It was an honor to be invited to share about my journey of faith during Maranatha’s chapel last week. I was molded by, and continue to grow through, women of the faith who surround me. Janitors, seamstresses, housekeepers, and homemakers were the practical theologians that shaped me. My journey of faith uniquely allows me to navigate the theology of White evangelicalism along with what Cuban American theologian, Kat Armas, calls an abuelita faith. I have learned from women on the margins about wisdom, persistence, and strength. The way I view Scripture, what it means to know God, and the entirety of my identity is influenced by many factors which reveal new aspects of the Image of God. I do not possess a lofty philosophy on Christian identity formation, but rather an abuelita faith that continuously shapes my relationship with Christ and ultimately impacts my journey of discovering the fullness of the Kingdom of God.
As a young child, my grandmother (or “mami”) played a pivotal role in raising my brother and I. She shaped my spirituality. During hard seasons in my family, my Mami would have us march around the house singing praises because her faith assured her that our hardships would crumble like the walls of Jericho. So my brother and I took up tambourines and sang “Alabaré, Alabaré, Alabaré a mi Señor,” and processed around the perimeter of the house. My theology was not born out of paper commentaries, but of abuelita faith. After attending private Christian school for the majority of my education, I am no longer the same Latina girl from the inner city, but will also never fully be a part of the dominant culture. I became what theologian and artist Makoto Fujimura describes as a mearcstapa, a “border-walker” or “border-stalker”. Fujimura describes border-stalkers in his book, Culture Care, as "individuals who lived on the edges of their groups, going in and out of them, sometimes bringing back news to the tribe.”
Today, I share the message to young people in my care that I wish I heard during one of my twelve years of forced chapels.

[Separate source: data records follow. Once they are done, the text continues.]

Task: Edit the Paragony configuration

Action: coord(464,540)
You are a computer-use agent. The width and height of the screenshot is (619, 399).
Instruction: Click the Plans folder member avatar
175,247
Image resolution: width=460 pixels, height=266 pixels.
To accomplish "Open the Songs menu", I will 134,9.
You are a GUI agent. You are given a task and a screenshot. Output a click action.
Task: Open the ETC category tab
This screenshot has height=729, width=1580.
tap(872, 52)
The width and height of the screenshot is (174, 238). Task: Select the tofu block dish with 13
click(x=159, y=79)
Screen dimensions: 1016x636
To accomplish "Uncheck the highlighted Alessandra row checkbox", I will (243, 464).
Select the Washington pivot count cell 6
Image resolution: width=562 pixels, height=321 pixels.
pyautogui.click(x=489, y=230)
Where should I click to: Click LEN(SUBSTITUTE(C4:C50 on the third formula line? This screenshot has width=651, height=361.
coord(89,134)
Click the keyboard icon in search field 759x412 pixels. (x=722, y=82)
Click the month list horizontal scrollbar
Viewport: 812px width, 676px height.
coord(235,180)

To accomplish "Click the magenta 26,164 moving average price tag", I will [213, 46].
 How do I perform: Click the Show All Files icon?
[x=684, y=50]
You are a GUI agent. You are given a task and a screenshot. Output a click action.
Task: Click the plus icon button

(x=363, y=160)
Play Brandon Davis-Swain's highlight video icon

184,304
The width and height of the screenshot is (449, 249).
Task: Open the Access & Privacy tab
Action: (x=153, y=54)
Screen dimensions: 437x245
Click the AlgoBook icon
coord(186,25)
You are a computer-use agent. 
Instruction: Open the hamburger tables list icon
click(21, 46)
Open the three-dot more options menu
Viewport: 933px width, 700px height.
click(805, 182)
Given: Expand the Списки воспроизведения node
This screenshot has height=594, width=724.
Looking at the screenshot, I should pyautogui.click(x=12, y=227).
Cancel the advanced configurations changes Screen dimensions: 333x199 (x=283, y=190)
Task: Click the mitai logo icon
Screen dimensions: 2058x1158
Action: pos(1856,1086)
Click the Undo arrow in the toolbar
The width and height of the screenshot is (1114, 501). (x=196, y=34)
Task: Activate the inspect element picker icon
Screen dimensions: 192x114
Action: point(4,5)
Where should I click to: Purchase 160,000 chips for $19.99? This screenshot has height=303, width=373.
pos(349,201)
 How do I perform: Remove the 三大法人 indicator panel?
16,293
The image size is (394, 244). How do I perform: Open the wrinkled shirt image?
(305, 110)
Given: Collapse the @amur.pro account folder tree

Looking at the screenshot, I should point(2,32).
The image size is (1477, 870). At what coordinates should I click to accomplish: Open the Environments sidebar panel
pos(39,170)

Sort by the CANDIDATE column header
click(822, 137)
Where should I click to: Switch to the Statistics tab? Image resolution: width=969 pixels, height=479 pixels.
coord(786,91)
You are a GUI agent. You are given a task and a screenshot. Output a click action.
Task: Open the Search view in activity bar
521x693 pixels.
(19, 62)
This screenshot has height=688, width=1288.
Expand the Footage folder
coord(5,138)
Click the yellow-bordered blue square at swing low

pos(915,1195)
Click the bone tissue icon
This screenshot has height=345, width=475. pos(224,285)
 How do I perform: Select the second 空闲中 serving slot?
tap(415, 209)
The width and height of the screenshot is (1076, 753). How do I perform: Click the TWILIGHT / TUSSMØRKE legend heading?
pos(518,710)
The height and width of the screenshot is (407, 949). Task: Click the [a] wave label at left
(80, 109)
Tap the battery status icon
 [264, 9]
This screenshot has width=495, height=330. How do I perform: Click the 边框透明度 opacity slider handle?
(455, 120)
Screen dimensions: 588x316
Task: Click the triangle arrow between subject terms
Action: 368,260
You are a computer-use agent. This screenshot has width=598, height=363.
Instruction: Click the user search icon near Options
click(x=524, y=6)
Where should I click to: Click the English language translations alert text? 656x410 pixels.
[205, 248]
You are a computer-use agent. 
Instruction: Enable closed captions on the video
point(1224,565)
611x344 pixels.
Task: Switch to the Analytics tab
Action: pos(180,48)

I tell them that their ethnic background is part of the Image of God. That their abuelitas, grandmas, tias, and aunties are beautiful reflections of the Imago Dei. I remind them that their journey in navigating the difficulties as a minority and a truth-teller within a dominant culture is a righteous act of resistance. All these border-stalkers usher a more authentic version of the Kingdom of Heaven. Their cultural and ethnic identity, as well as their experiences, are inseparable from the grandeur of the Creator. Adding onto Dr. Layton’s classroom liturgy, they are beloved children of the King on High in all their Latinoness, Blackness, Asianness, Middle Easterners, and biracialism. They are of infinite value and worth and they are called to be a part of God's story of belonging.